--- START ---
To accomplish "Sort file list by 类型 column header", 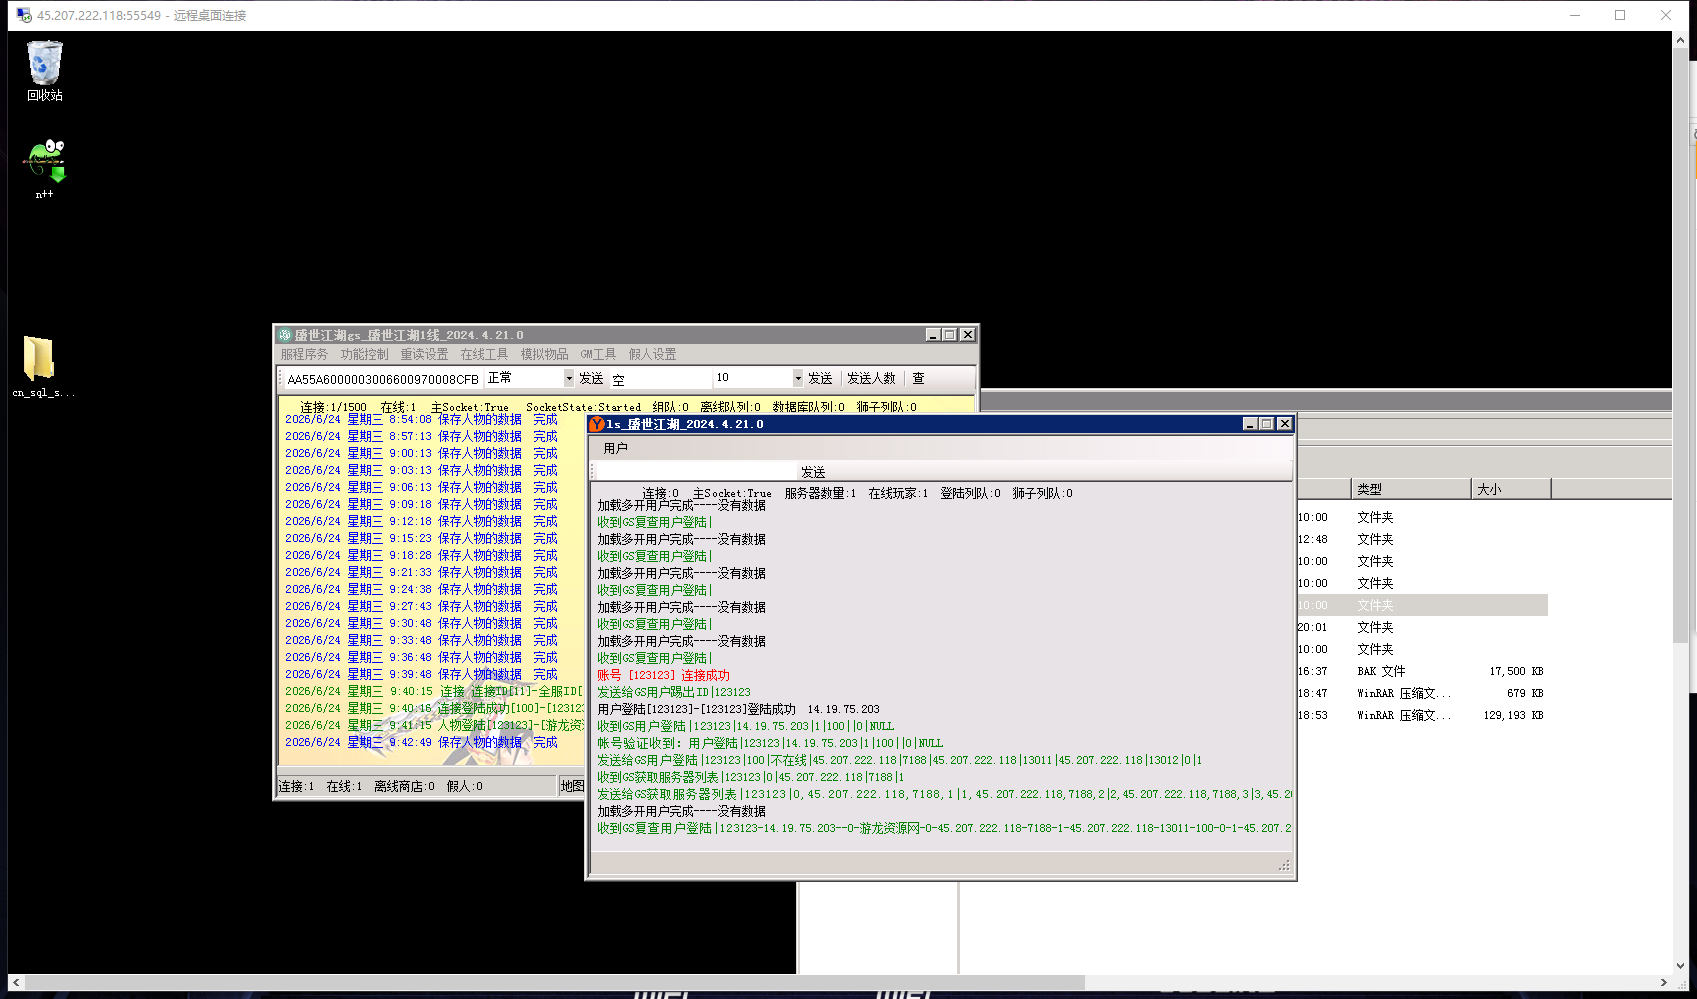I will point(1411,489).
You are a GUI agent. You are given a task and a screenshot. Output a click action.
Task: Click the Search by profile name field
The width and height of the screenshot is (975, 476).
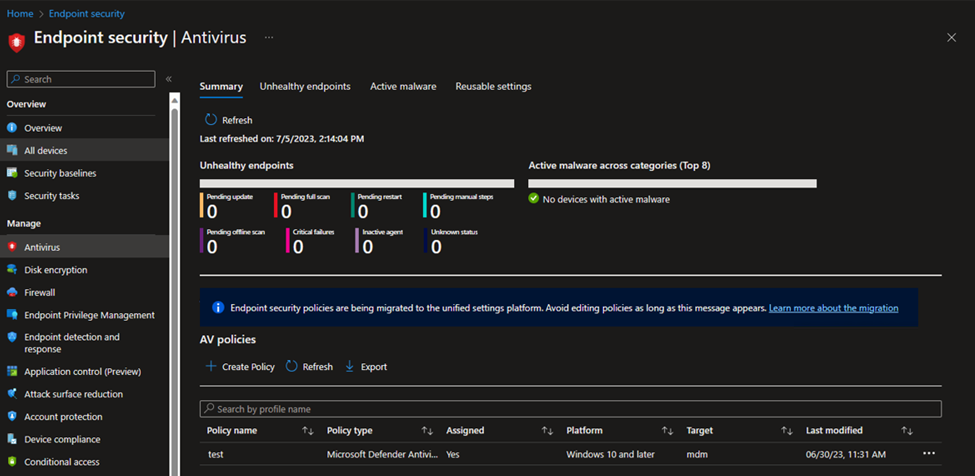tap(570, 409)
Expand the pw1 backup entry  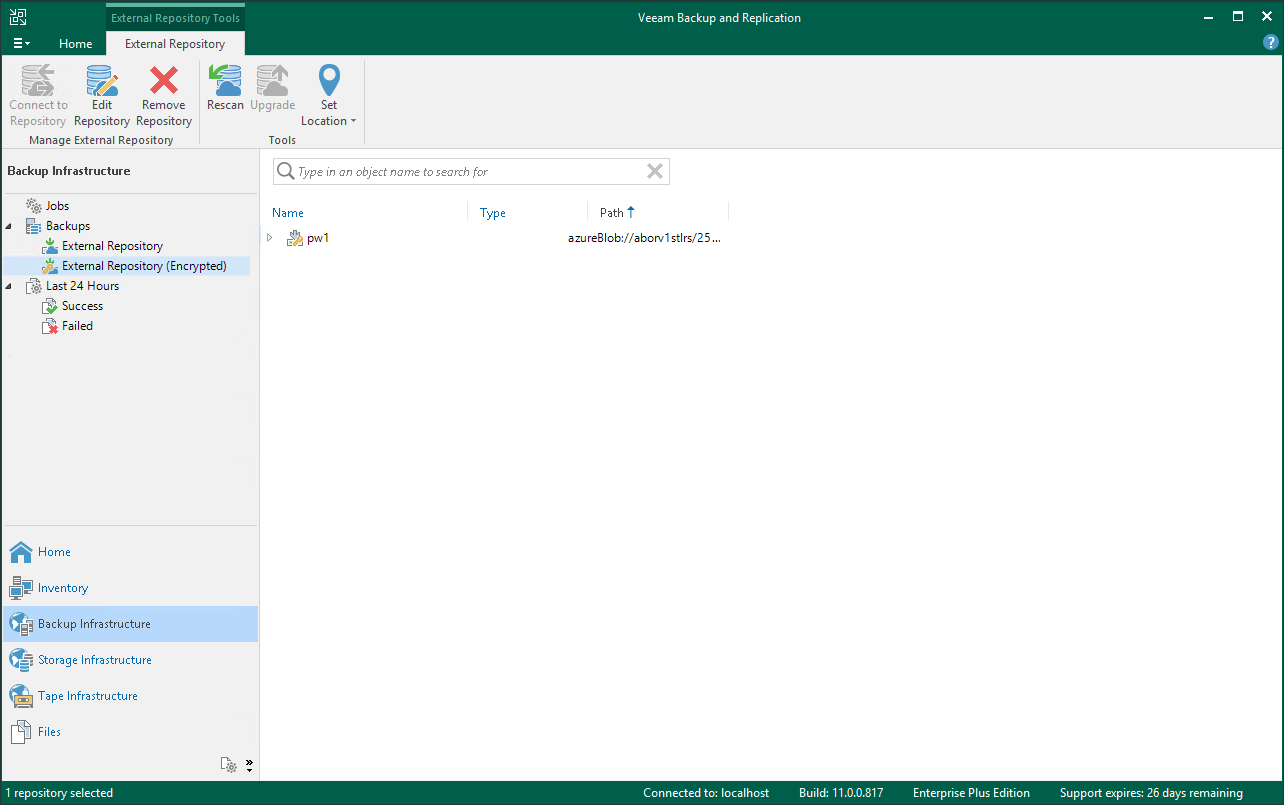click(x=269, y=238)
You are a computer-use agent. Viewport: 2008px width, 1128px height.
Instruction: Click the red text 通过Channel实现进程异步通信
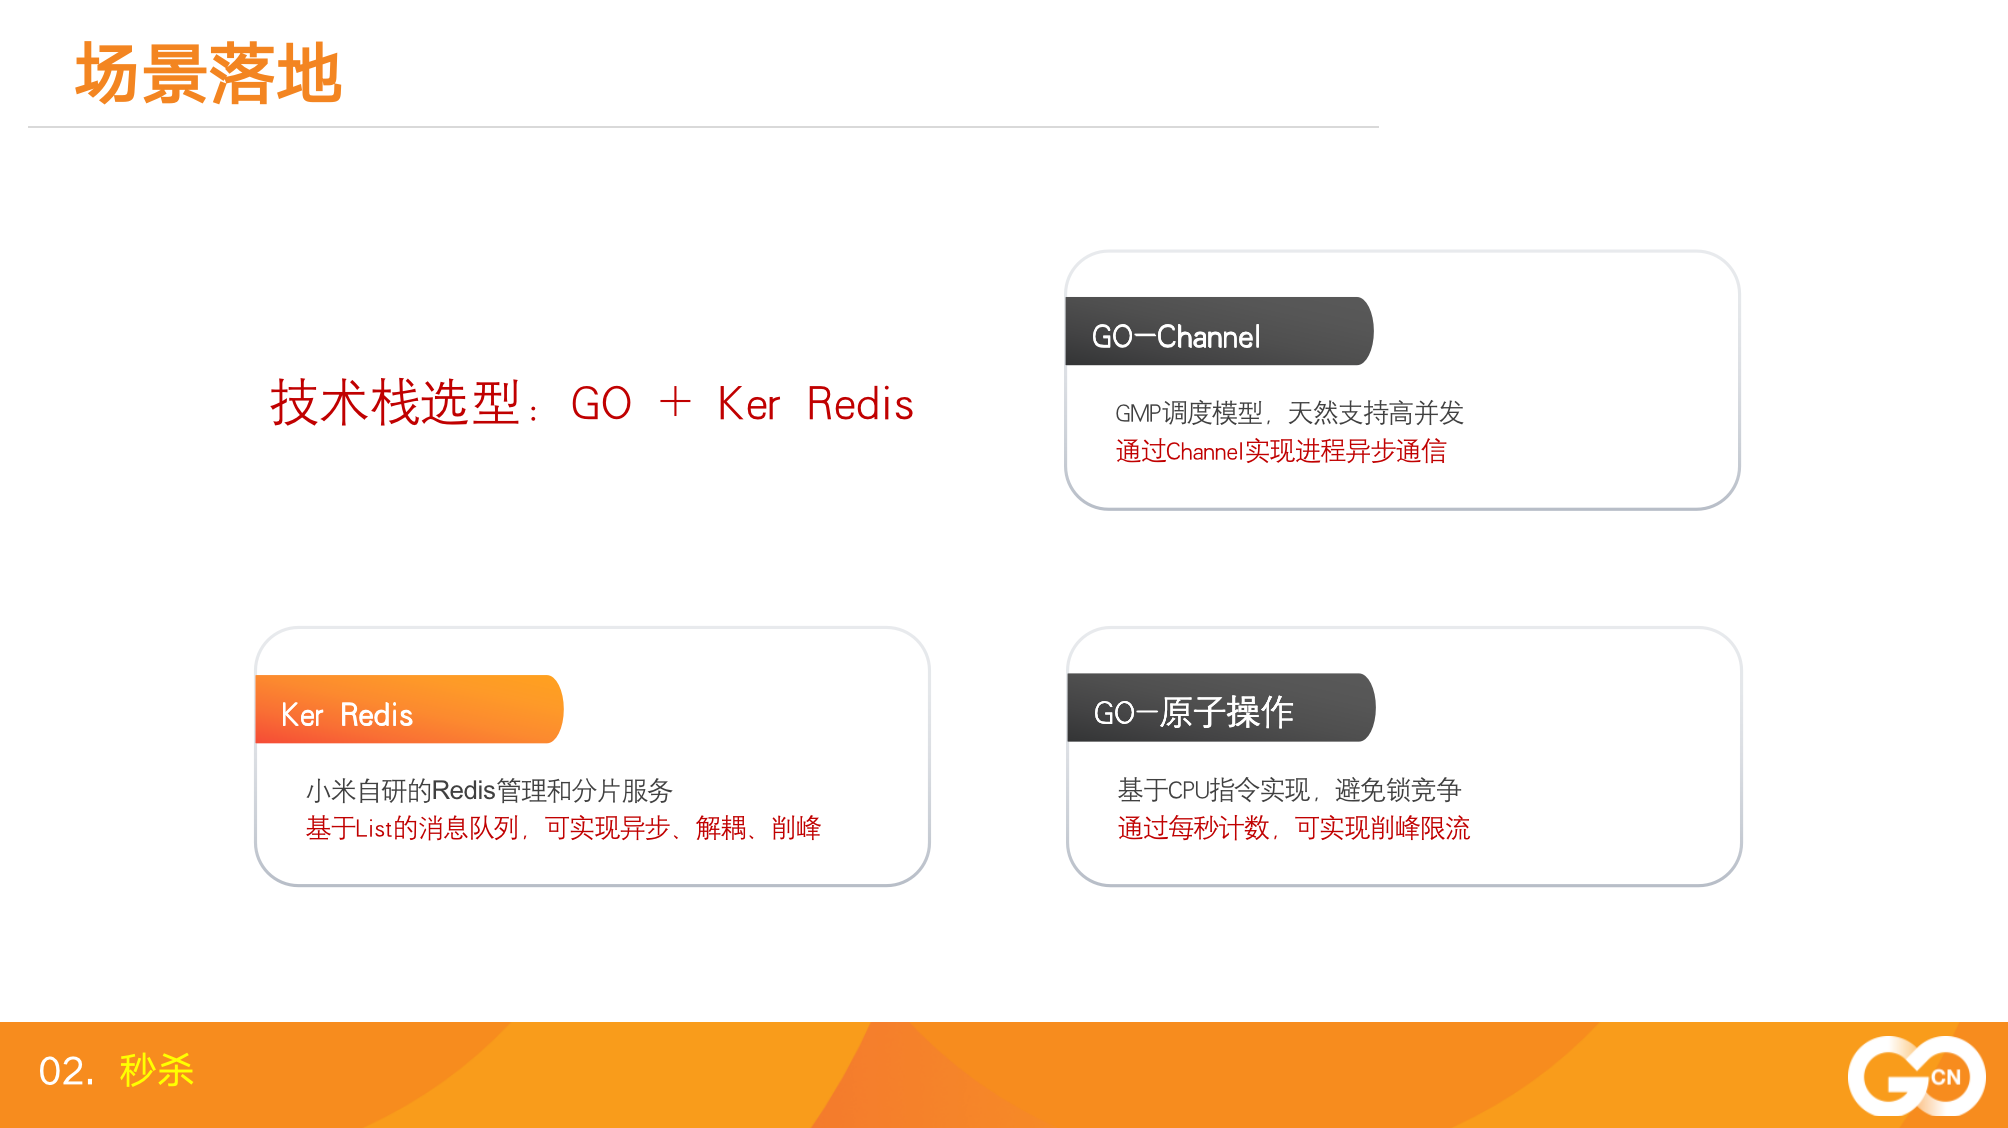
--- END ---
:: WHAT TO DO ::
Filter the records down to the lines containing the word "agent", and copy those.

:: RESPONSE BOX ::
You are a GUI agent. You are given a task and a screenshot. Output a click action.
You are a computer-use agent. Viewport: 2008px width, 1128px height.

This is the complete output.